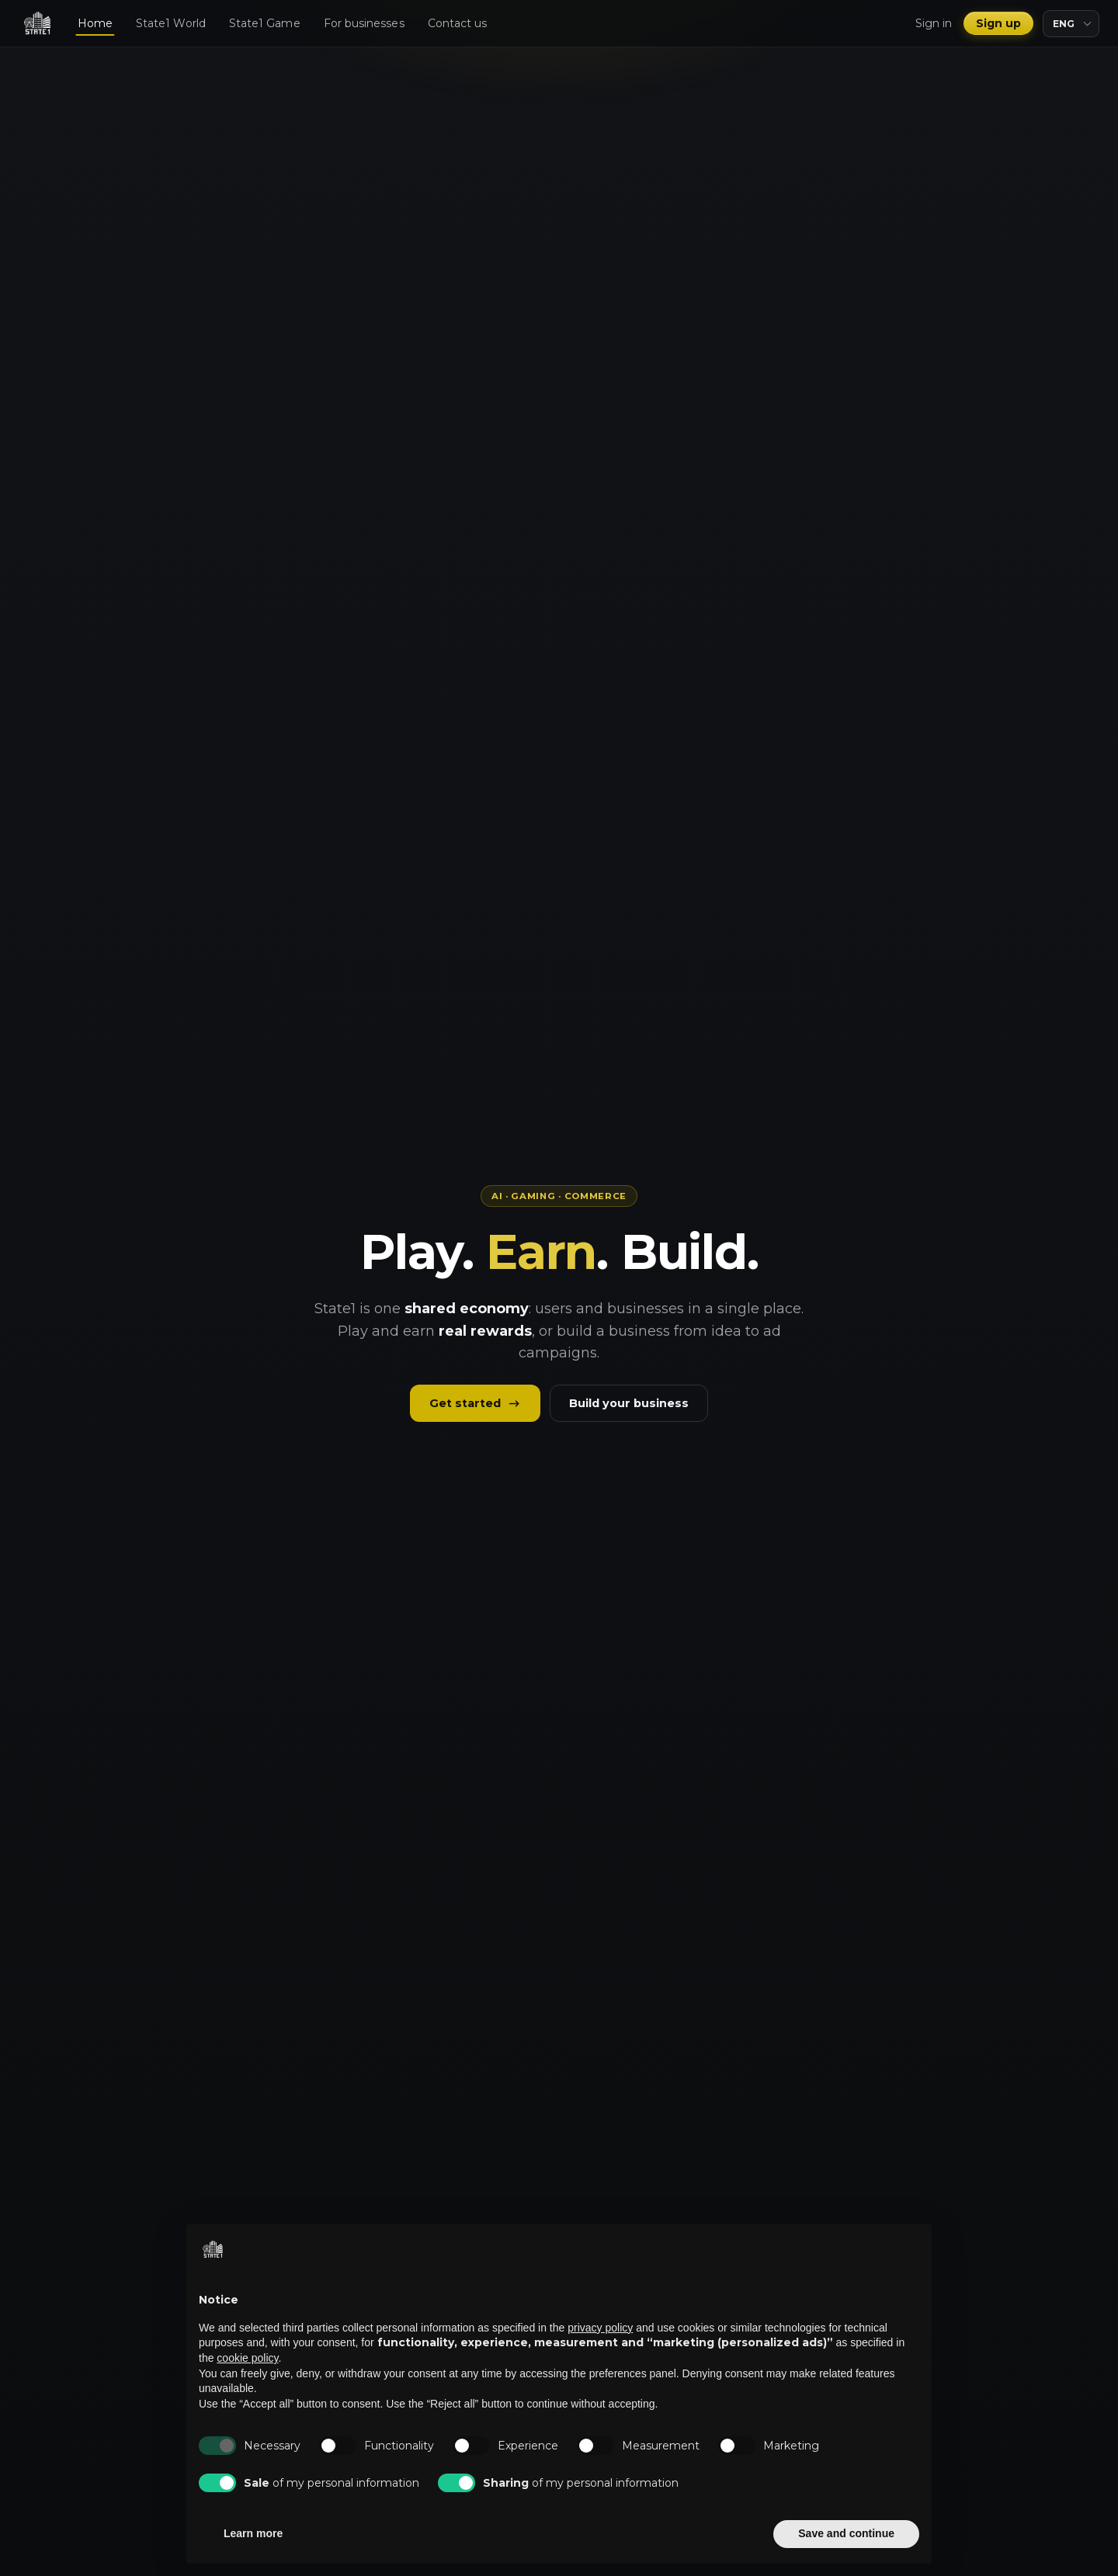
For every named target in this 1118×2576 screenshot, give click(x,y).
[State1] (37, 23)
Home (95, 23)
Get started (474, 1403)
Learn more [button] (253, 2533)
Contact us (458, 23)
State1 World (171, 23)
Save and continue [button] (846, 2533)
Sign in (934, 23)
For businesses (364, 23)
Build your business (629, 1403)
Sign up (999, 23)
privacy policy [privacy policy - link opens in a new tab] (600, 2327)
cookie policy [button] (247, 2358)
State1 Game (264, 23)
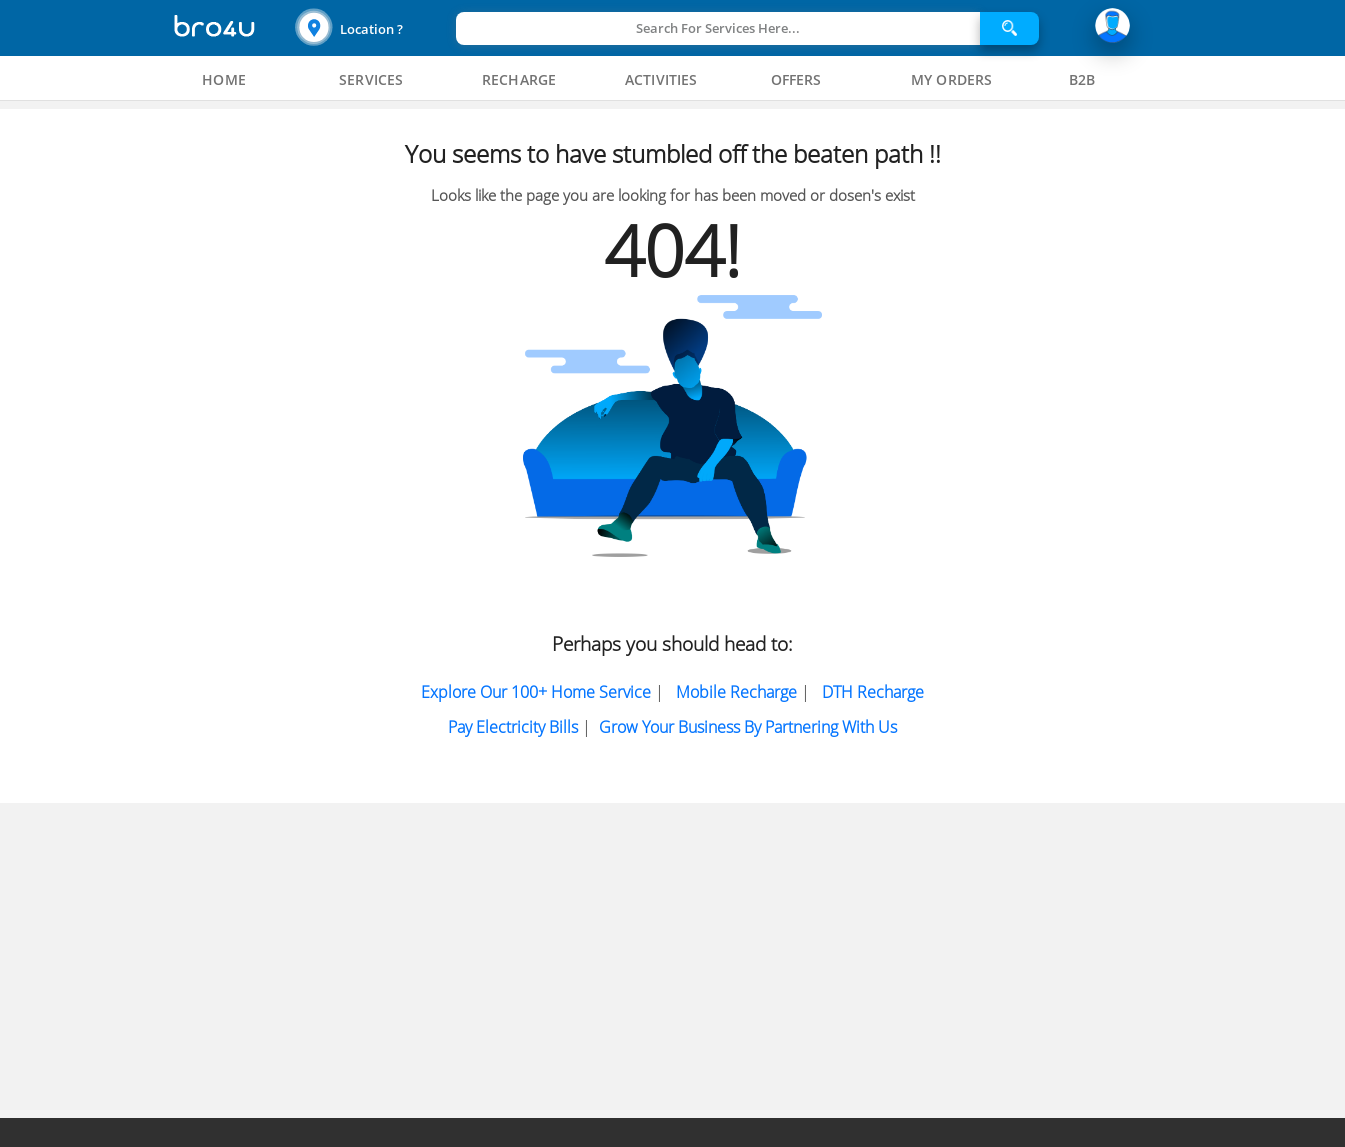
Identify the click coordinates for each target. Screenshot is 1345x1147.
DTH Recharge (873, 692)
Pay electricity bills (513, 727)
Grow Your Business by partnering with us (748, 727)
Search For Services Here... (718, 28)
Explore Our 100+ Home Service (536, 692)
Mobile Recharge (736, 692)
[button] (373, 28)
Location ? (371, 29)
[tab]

**REQUIREMENTS:** Rewrite all of the material above, replacing every "button" with "control" and leaving everything else unchanged. Omit the pictures from your answer.

**RESULT:**
For every named target in this 1118×2576 screenshot, give click(x,y).
[State1] (37, 23)
Home (95, 23)
Get started (474, 1403)
Learn more [control] (253, 2533)
Contact us (458, 23)
State1 World (171, 23)
Save and continue [control] (846, 2533)
Sign in (934, 23)
For businesses (364, 23)
Build your business (629, 1403)
Sign up (999, 23)
privacy policy [privacy policy - link opens in a new tab] (600, 2327)
cookie policy [control] (247, 2358)
State1 Game (264, 23)
Identify the click coordinates for each target. Screenshot is 1345x1147.
DTH Recharge (873, 692)
Pay electricity bills (513, 727)
Grow Your Business by partnering with us (748, 727)
Search For Services Here... (718, 28)
Explore Our 100+ Home Service (536, 692)
Mobile Recharge (736, 692)
[control] (373, 28)
Location ? (371, 29)
[tab]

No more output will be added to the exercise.